--- 元の文書 ---

+===+

自営業者の被扶養者認定について

自営業者(個人事業主)とは

社会通念上、自営業者(個人事業主)の方は経済的に自立した存在であり、事業の売上や必要経費、経営状態などを含めてその事業の結果すべてに責任を負い、生活するために自分で事業経営することを選択した方となりますので、ご自身で国民健康保険に加入するのが基本です。

従って、事業経営者であるのに被保険者の支援がなければ生活ができないという場合は、事業内容や収入状況を十分に確認する必要があります。経営状態の悪化など、収入減少が一時的である場合は被扶養者として認められません。一時的ではなく、継続して被保険者の収入により生活の大半を維持されている方が認定の対象となります。

+===+

--- 提供資料 ---

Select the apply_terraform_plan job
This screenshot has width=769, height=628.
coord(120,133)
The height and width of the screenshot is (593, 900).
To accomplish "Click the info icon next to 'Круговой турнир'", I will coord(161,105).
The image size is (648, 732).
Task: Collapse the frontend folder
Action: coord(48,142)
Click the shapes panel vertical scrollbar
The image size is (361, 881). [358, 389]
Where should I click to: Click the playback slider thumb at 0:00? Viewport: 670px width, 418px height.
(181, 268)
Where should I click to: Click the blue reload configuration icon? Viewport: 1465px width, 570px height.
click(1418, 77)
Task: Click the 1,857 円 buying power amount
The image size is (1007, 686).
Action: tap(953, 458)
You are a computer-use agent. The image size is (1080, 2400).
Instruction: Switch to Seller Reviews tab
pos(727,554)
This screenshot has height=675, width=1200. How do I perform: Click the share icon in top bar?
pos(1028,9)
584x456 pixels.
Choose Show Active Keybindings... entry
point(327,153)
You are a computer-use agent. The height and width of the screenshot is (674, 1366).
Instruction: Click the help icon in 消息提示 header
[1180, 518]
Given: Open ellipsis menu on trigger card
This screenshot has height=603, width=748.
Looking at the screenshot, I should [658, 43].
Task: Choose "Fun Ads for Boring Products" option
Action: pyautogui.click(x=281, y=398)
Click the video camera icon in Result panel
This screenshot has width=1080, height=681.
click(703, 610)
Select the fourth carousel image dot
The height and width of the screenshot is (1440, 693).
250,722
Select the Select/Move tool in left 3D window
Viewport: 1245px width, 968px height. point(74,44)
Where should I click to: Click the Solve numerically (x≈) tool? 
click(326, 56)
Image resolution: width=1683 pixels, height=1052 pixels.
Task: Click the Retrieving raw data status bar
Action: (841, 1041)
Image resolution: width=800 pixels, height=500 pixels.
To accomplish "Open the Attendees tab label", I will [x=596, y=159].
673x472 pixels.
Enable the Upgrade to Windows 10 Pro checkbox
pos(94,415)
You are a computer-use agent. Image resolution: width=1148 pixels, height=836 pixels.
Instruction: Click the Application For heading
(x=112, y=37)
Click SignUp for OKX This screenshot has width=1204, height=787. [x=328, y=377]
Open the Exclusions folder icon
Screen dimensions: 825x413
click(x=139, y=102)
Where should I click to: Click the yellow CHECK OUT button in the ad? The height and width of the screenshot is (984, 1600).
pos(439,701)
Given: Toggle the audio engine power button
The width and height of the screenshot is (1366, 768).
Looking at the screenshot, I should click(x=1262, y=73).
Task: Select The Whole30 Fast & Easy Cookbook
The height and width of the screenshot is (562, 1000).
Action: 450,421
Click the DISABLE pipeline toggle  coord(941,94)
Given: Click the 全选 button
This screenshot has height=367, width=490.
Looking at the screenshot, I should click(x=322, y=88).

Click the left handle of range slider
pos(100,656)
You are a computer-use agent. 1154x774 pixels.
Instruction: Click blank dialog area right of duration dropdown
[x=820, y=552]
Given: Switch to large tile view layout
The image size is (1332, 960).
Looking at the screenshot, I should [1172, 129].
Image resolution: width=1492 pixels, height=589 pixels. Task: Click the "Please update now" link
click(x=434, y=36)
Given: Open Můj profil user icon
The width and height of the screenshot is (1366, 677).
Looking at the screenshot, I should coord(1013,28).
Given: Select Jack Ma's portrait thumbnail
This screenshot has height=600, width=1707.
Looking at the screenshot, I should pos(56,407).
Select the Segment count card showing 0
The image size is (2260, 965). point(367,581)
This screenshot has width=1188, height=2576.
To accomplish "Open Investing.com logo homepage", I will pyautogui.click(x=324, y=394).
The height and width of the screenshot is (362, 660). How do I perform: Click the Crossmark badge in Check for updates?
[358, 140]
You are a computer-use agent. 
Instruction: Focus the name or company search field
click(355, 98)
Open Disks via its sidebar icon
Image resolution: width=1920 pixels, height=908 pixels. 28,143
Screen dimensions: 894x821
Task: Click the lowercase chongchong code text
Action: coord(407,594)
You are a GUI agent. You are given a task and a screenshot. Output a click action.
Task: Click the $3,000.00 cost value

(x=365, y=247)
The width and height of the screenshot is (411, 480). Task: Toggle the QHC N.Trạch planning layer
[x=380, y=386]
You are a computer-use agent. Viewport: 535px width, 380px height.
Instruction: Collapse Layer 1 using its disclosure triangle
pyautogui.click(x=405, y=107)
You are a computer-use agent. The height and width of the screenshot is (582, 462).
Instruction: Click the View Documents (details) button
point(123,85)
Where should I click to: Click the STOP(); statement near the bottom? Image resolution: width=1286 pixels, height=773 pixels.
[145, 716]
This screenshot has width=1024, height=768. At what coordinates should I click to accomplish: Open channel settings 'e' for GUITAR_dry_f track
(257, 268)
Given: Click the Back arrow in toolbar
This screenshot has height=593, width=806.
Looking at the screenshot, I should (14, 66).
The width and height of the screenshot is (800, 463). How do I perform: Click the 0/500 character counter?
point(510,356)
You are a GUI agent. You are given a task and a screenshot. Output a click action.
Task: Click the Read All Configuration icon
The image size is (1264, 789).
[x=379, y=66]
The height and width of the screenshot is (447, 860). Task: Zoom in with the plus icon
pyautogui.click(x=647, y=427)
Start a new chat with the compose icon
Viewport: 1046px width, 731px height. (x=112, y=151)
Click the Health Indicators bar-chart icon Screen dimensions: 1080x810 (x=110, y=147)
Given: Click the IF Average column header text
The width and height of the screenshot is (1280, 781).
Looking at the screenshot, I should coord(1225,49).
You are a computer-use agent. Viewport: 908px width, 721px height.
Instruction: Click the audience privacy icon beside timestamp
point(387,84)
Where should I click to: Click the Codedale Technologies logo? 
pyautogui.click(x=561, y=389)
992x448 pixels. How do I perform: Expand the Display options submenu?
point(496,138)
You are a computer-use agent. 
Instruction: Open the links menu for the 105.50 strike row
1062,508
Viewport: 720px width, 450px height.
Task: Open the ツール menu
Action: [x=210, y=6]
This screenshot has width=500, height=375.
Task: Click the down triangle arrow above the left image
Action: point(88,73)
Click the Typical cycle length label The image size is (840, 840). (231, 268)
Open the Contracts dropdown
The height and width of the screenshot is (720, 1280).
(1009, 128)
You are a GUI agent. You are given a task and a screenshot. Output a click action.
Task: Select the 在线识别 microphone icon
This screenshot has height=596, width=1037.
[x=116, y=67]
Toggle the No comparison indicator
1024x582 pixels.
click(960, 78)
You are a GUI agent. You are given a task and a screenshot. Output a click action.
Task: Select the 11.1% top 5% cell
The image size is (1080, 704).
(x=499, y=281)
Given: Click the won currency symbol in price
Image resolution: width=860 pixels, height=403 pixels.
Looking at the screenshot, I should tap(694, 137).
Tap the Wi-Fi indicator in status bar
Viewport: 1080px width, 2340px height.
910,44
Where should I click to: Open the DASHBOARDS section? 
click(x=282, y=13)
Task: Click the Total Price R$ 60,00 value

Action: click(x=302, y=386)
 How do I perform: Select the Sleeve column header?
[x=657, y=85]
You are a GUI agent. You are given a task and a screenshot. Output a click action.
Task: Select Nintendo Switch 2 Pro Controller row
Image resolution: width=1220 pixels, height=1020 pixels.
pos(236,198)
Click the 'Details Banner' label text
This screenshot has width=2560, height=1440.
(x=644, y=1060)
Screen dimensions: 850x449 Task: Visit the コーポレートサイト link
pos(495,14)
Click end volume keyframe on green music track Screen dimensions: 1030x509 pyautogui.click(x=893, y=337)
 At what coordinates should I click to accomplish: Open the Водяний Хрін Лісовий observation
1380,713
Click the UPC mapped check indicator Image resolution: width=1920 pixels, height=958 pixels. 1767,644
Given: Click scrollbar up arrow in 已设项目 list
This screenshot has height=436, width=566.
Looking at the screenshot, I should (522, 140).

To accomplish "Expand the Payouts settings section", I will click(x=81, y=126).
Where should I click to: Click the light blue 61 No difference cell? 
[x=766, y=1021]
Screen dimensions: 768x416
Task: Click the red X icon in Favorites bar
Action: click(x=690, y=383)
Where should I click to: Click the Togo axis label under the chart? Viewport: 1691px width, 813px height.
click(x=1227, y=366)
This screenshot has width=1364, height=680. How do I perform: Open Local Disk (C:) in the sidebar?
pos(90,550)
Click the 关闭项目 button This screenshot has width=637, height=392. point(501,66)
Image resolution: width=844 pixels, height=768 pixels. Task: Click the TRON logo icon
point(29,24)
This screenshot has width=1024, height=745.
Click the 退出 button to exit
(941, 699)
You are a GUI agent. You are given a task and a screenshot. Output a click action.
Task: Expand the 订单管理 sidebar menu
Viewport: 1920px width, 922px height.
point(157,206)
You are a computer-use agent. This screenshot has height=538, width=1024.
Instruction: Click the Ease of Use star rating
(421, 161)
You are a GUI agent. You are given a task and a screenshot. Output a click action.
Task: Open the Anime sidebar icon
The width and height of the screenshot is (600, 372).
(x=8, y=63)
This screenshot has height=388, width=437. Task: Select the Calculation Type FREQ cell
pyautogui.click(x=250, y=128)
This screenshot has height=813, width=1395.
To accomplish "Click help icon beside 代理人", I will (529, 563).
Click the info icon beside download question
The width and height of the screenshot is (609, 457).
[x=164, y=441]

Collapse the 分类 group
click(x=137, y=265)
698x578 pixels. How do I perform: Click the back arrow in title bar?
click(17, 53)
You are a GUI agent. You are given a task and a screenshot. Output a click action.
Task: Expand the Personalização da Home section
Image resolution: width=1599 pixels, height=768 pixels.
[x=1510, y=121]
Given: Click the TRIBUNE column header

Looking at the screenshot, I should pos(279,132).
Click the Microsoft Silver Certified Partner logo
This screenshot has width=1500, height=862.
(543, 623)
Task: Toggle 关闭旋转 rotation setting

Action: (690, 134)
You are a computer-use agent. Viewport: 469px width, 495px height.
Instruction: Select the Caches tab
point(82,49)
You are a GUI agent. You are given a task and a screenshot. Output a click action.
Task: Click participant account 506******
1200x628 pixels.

+===+

--- 課題の指示 ---
元の文書から、「従って、事業経営者であるのに」という言葉が入っているところから書き始めて、「る方が認定の対象となります。」のあとで止めてください。一字も変えずに書き写してください。 提供資料は、元の文書とは別の資料です。

--- 出力 ---
従って、事業経営者であるのに被保険者の支援がなければ生活ができないという場合は、事業内容や収入状況を十分に確認する必要があります。経営状態の悪化など、収入減少が一時的である場合は被扶養者として認められません。一時的ではなく、継続して被保険者の収入により生活の大半を維持されている方が認定の対象となります。